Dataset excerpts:
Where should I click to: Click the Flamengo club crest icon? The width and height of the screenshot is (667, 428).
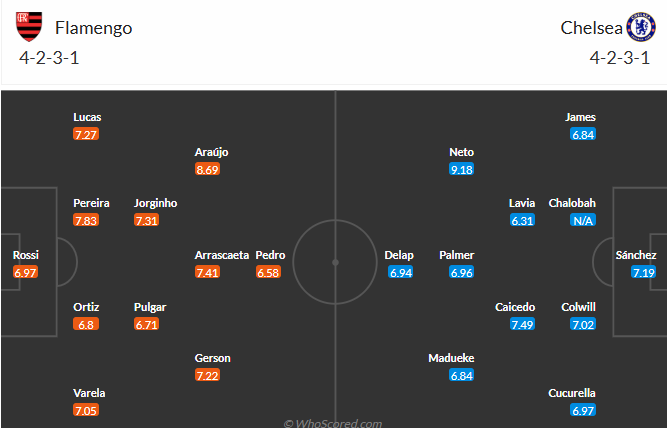(29, 27)
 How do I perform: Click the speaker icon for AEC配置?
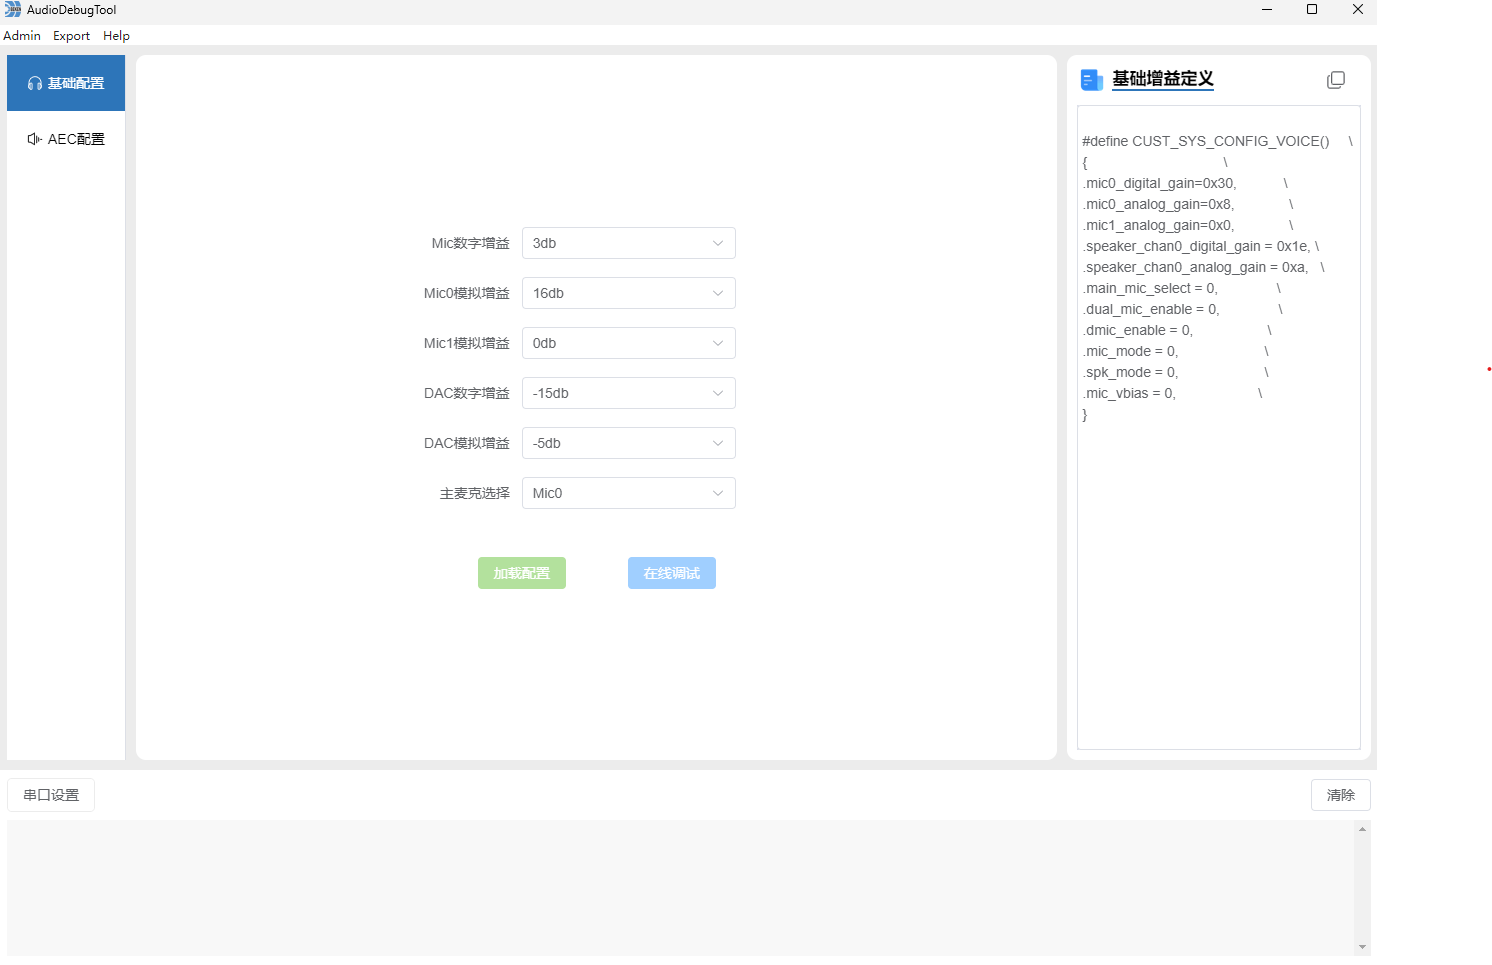pyautogui.click(x=35, y=139)
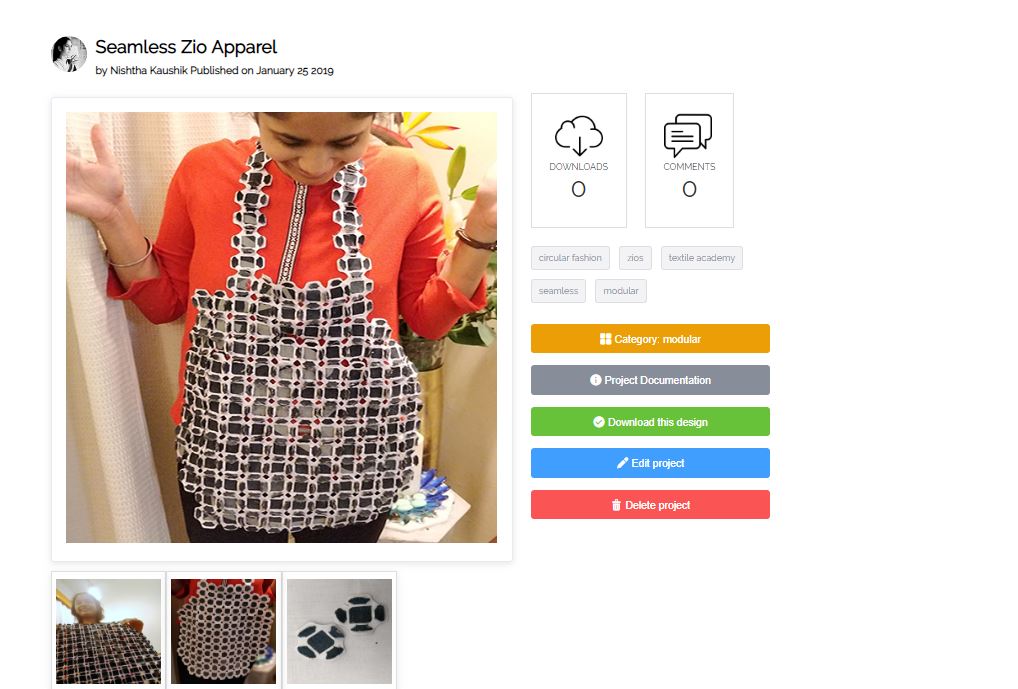The width and height of the screenshot is (1018, 689).
Task: Click the trash icon on Delete project
Action: (x=616, y=505)
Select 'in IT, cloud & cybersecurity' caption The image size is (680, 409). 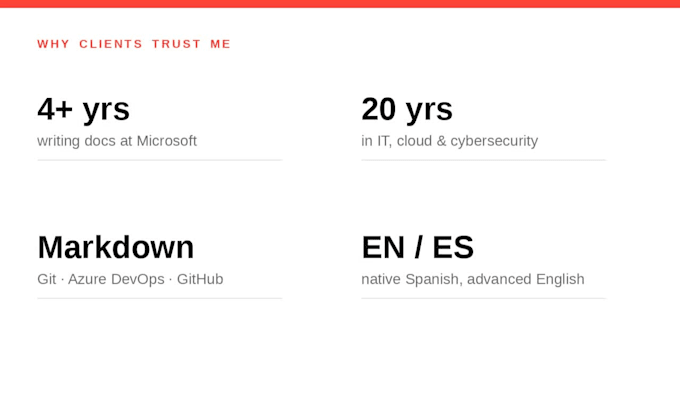coord(450,141)
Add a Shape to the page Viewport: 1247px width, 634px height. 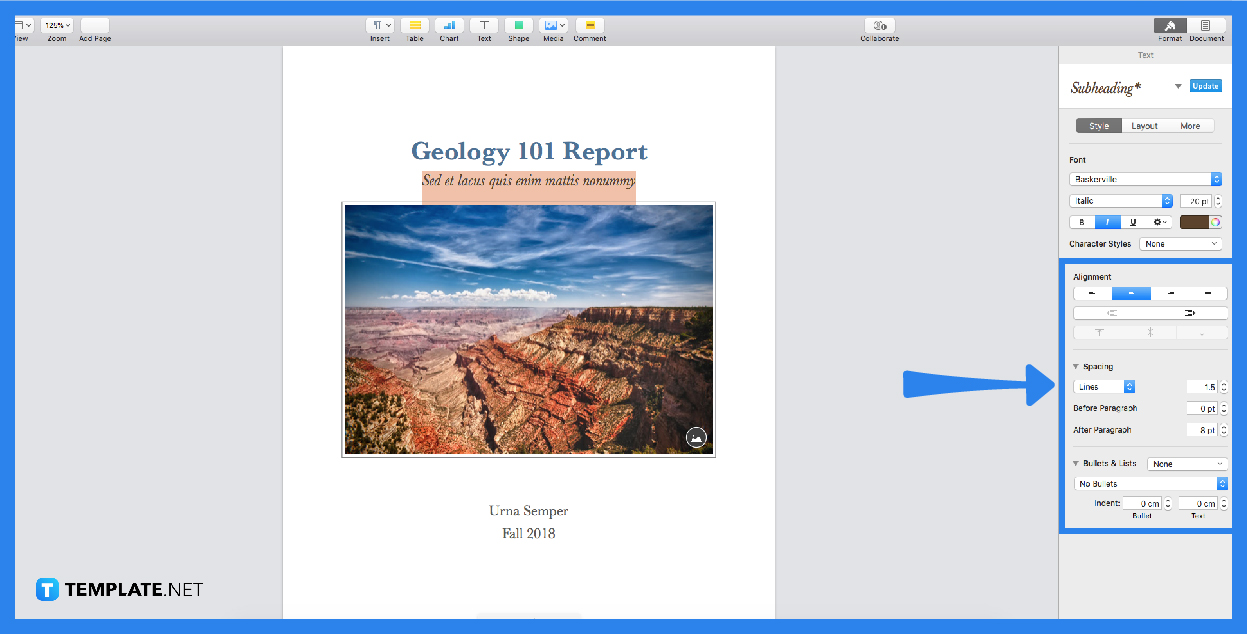(519, 27)
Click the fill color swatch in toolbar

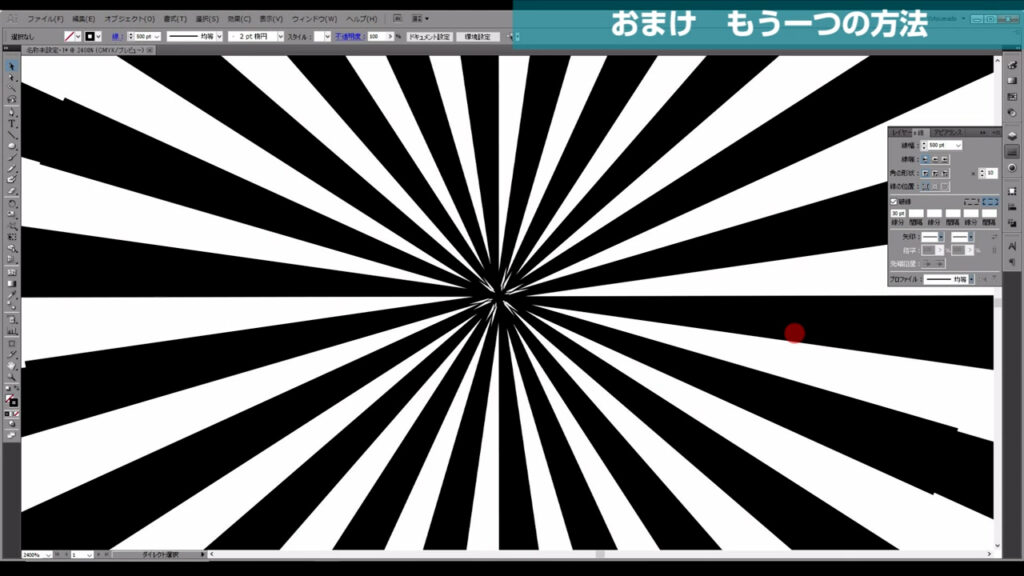point(8,396)
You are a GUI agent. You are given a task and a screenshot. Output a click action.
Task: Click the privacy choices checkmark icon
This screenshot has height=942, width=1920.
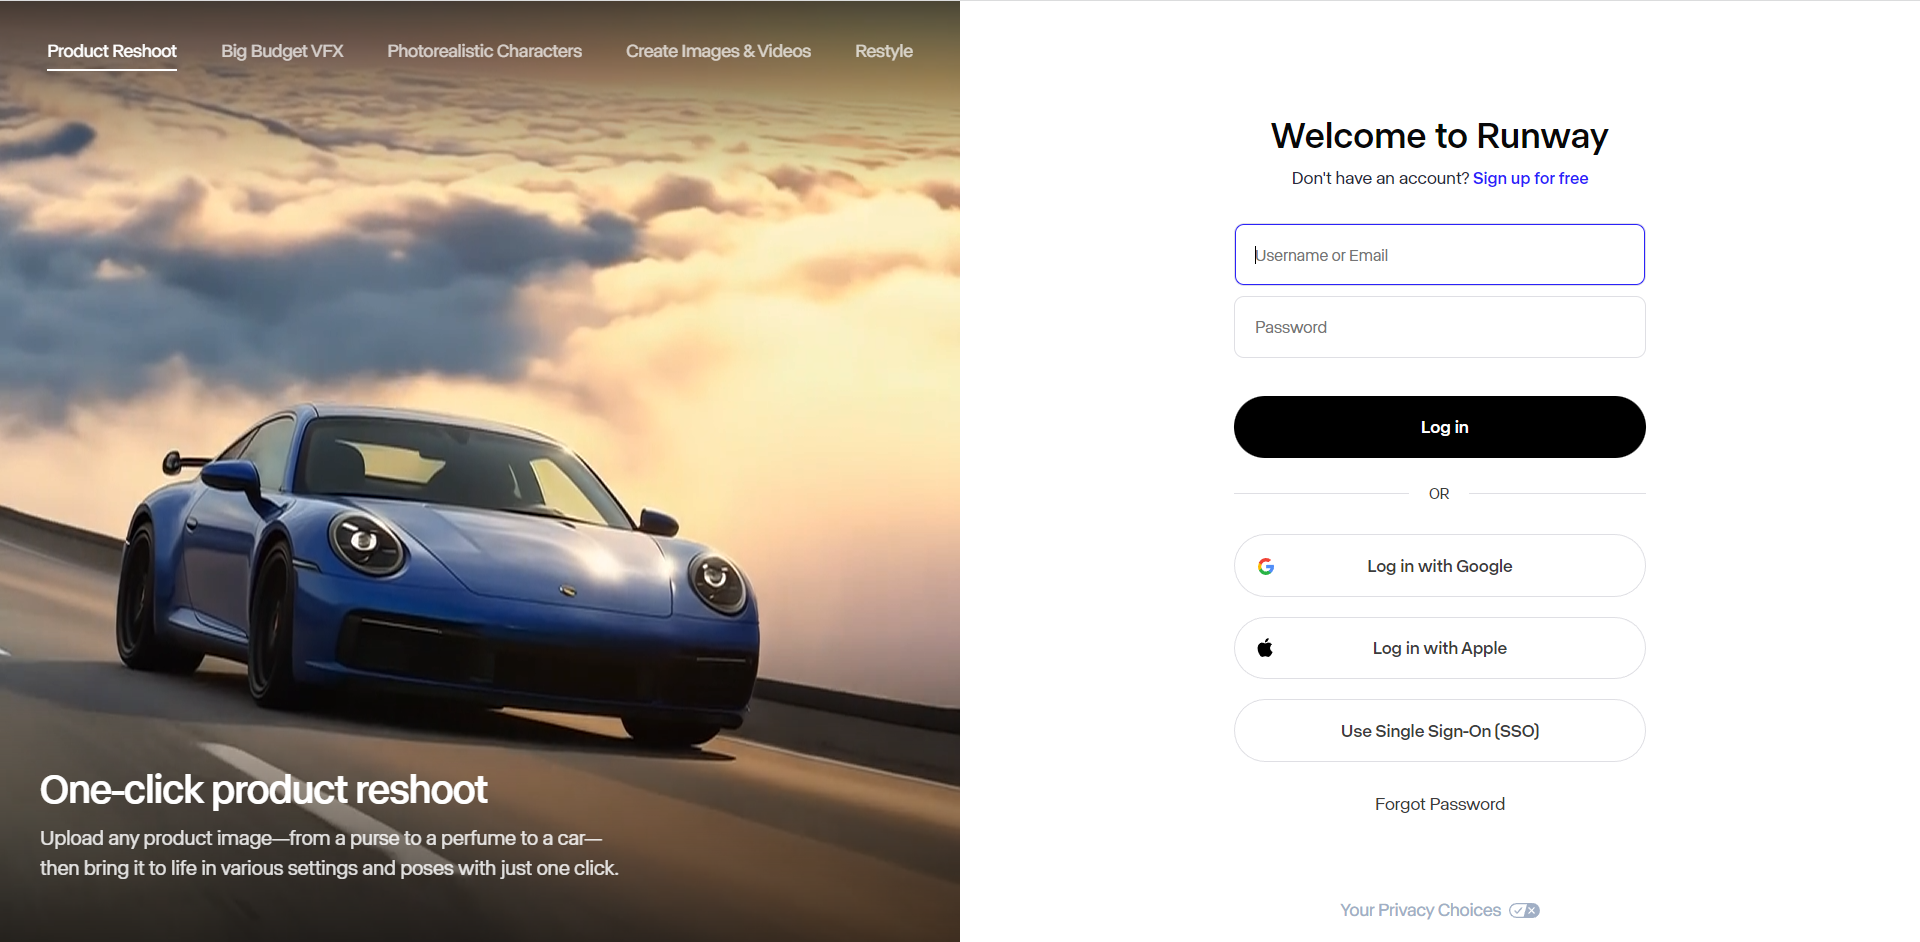pyautogui.click(x=1524, y=910)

Instructions to follow
Retype the lines exactly. Begin at the one that holds "Click the fill color swatch in toolbar", stop at the last line of the entries above, and drop the pictures.

Task result
Click the fill color swatch in toolbar

point(8,396)
You are a GUI agent. You are given a task and a screenshot. Output a click action.
Task: Click the privacy choices checkmark icon
This screenshot has height=942, width=1920.
pyautogui.click(x=1524, y=910)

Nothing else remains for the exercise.